There they were, two Russian classics straddling the turn of the 20th century, on Thursday night’s opening concert of the Dallas Symphony Orchestra’s 2024-25 classical series. Guest conductor for the program was Edward Gardner, principal conductor of the London Philharmonic.
It was great to hear the orchestra again in the glorious acoustics of the Meyerson Symphony Center, with visceral sonic impact and a subtle afterglow of reverberation. It was good also to see a fuller-than-usual audience, with lots of young people.
That said, I’ve sometimes thought DSO programming overambitious, and this was one of those times. Suffused with Russian folk songs (or approximations thereof), Petrushka is a showcase of bright and sometimes raw colors and feisty rhythms — even overlays of competing rhythms. But those busy rhythms are not easy to coordinate, especially for an orchestra coming together after a summer break. Rehearsals for this program have been interspersed with rehearsals of the Wagner Ring Cycle coming up next month.

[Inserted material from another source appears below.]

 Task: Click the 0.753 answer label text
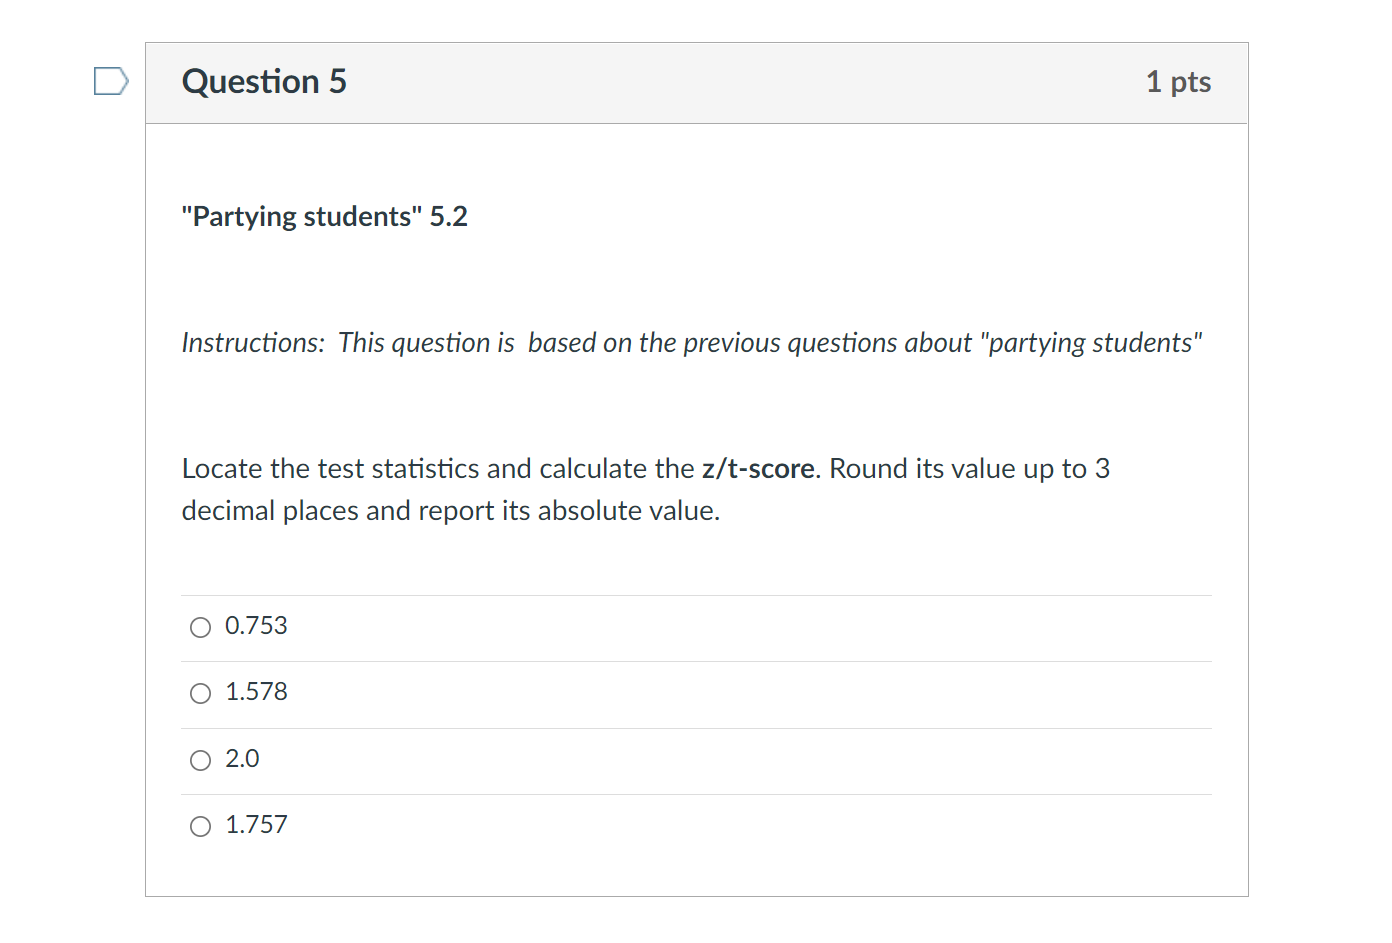(x=256, y=626)
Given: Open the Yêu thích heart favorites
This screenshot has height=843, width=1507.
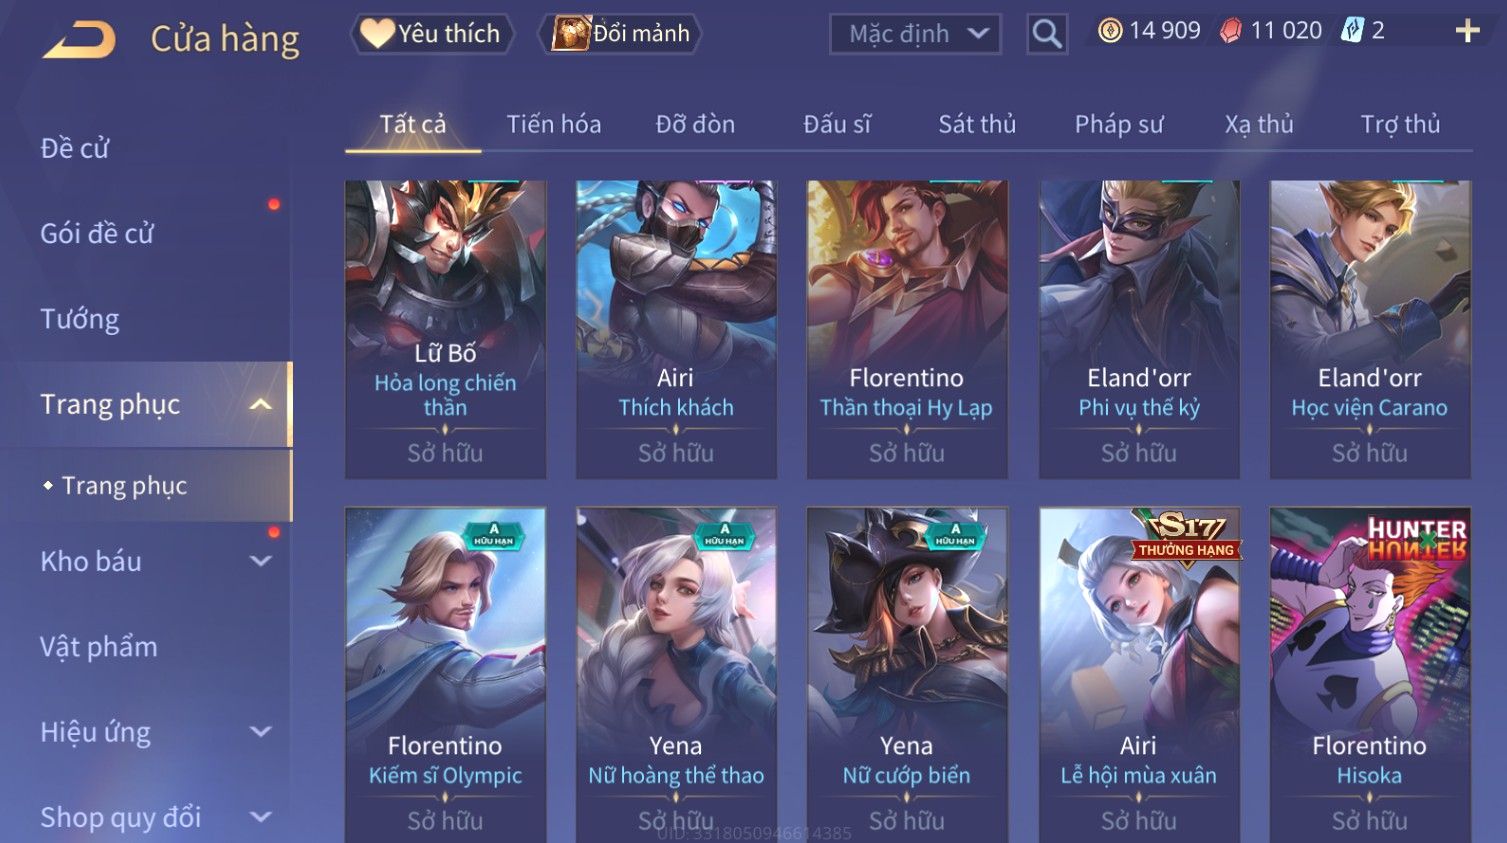Looking at the screenshot, I should pos(431,34).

Opening the concert, in Stravinsky’s 1947 revision, Petrushka had a certain generalized energy. But those rhythms need to be quartz locked, and they weren’t always. Nor were strings always fine tuned in upper registers.
Maybe a more easily assembled work would have been a better idea for a season opener. But there were fine solo contributions from pianist Gabriel Sanchez (an important piano part), David Buck (flute), Gregory Raden (clarinet), David Matthews (English horn) and Stuart Stephenson (trumpet).
Gardner supplied helpful, charming comments at the beginning. But with a ballet score like this — music composed to accompany action — I wish audiences could be provided supertitles to describe the play-by-play drama. I’ve seen it done, very well. But, yes, it’s an expensive addition.
The Tchaikovsky is nothing if not standard rep, and the big brassy parts were exciting. Opening fanfares showed the orchestra’s horns, trumpets and trombones in splendid form.
But whenever the music got quieter it slowed down and lost direction. That shuddering waltz in the first movement seemed to mark time when it wanted urgency, although there were eloquent solos later from Raden, bassoonist Ted Soluri and Daniel Hawkins on horn. The opening of the second movement was surprisingly prosaic.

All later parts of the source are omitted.